ISLAMABAD – Pakistan’s new government is set to introduce Voluntary Pension Scheme from the start of the next Fiscal Year in bid to ease the burden of complex and outdated government pension system.
The initiative will change the existing traditional pension setup on demand of International Monetary Fund (IMF).
The newly recruited government employees will be awarded voluntary pension scheme from July 1, while government employees who joined in previous years will be given a pension from the official budget. Authorities linked transferring of employees to a new pension schemes with their consent.
Meanwhile, the Securities and Exchange Commission of Pakistan (SECP) has developed a comprehensive strategy for new recruits, and suggested implementation in private sector as well.

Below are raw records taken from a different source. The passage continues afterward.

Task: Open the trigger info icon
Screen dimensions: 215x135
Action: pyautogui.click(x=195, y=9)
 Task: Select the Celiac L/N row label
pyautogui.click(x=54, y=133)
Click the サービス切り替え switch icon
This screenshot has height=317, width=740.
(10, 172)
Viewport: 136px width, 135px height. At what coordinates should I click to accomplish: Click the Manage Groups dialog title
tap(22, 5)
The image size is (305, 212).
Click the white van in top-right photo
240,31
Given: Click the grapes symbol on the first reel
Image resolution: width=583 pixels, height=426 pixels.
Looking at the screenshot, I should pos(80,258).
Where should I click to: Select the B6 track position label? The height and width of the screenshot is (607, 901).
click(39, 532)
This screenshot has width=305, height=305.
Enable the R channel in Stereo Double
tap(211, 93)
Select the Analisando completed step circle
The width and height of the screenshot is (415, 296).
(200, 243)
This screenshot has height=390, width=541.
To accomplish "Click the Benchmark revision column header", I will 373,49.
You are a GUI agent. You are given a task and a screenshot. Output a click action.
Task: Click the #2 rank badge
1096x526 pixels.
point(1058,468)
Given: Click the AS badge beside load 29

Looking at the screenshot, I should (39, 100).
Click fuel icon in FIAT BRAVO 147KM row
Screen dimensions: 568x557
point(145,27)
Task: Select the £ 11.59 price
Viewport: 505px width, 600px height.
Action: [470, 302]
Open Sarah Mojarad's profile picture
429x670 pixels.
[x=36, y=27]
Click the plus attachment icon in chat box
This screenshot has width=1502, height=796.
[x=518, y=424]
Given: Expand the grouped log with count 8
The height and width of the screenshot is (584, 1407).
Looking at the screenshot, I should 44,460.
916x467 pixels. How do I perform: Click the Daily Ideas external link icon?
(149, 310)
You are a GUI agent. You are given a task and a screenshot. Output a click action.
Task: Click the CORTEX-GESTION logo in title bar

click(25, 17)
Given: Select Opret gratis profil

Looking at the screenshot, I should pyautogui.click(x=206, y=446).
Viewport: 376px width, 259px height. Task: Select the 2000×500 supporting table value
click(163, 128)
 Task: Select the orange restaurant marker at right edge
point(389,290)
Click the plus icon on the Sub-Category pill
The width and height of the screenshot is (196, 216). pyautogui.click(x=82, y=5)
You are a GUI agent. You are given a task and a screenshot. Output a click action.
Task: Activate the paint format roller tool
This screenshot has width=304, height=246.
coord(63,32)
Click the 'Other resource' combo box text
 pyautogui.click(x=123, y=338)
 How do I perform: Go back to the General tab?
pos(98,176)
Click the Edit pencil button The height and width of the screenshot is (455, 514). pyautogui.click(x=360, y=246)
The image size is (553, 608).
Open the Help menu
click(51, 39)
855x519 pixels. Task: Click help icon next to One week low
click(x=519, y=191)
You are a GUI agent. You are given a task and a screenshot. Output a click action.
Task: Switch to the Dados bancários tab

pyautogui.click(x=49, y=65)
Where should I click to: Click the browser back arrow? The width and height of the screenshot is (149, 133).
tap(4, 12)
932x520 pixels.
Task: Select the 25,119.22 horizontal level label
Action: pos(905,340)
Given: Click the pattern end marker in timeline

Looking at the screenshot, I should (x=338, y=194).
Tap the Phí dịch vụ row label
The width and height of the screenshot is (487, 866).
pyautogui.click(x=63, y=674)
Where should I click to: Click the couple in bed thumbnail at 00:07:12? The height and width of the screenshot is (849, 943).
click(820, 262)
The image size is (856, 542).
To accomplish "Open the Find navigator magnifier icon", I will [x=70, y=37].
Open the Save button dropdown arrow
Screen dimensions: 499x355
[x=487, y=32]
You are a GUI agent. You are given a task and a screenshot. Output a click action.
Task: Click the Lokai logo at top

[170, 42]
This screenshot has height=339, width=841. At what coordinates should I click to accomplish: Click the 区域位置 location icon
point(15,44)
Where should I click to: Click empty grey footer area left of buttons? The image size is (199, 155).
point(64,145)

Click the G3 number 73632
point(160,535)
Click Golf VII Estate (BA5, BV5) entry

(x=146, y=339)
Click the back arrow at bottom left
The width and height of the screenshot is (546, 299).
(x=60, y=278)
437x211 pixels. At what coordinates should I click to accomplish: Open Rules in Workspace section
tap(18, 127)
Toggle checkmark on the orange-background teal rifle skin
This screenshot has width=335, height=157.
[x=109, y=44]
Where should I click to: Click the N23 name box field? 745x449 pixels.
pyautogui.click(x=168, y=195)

Employees will receive voluntary pensions instead of the government pension scheme. Existing employees may also be transferred to the new scheme after their consent.
The motive aims to provide a stable income to all government employees upon retirement, unlike the Provident Fund or gratuity facilities offered in the private sector, with financial security being in focus.
As of early 2024, 43 pension funds are being established across the country of 240 million, with investment in these funds touching 61 billion rupees.
KP government started investing in pension funds two years back, with 21 funds serving its employees. Punjab government will follow suit to introduce voluntary pension scheme for its employees.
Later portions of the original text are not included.